Monday, July 25, 2011

Twig tea, anyone? Study says labels often mislead

OSLO (Reuters) - Herbal teas often contain unlisted extra ingredients such as weeds, ferns or bits of tree, according to a study by New York high school students that could help tighten labeling rules.

"A third of the herbal teas had things in them that are not on the label," Mark Stoeckle, of the Rockefeller University who helped oversee the project, told Reuters by telephone.

The students collected dozens of teas and herbal teas and found extra ingredients in some including ferns, grass, parsley, other weeds and even traces of an ornamental tree, Taiwanese cheesewood, they said.

"For me, the most surprising ingredient was the annual bluegrass," said Catherine Gamble, 18, of Trinity School. "It seems kind of outrageous to have it in a tea."

"I think nothing was outright poisonous...but things like chamomile (found in some samples) have been known to cause allergic reactions to people. To have those in tea and unlabelled could be dangerous," she told Reuters.

The students said that three of 70 tea products tested and 21 of 60 herbal products contained rogue ingredients not on the labels.

The tea study, using $5,000 equipment for genetic testing and a technique known as DNA barcoding, could help regulators tighten labeling rules for teabags and make manufacturers improve what they put in the brews, they said.

Testing can be done for about $15 a sample and takes about 24 hours. The teas and infusions were from 33 manufacturers in 17 nations, according to the findings, published on Thursday in the online journal Scientific Reports.

"It's a mystery why ingredients are unlisted," said Grace Young, 15. "It might just be a weed picked up during harvesting or the residue of a plant used in one product gets passed to the next product in a processing facility."

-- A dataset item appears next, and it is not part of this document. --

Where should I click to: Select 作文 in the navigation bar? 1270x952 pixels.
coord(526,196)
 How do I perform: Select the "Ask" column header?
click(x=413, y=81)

Stoeckle said extra ingredients such as chamomile or parsley might be added deliberately to provide flavor or color. Or manufacturers may seek to sell full-looking tea bags and so pad them with filler.

"This is something that manufacturers and regulators could use," Stoeckle said of the DNA technique for tea. Importers, for instance, could double check if a shipment of dried leaves is really tea.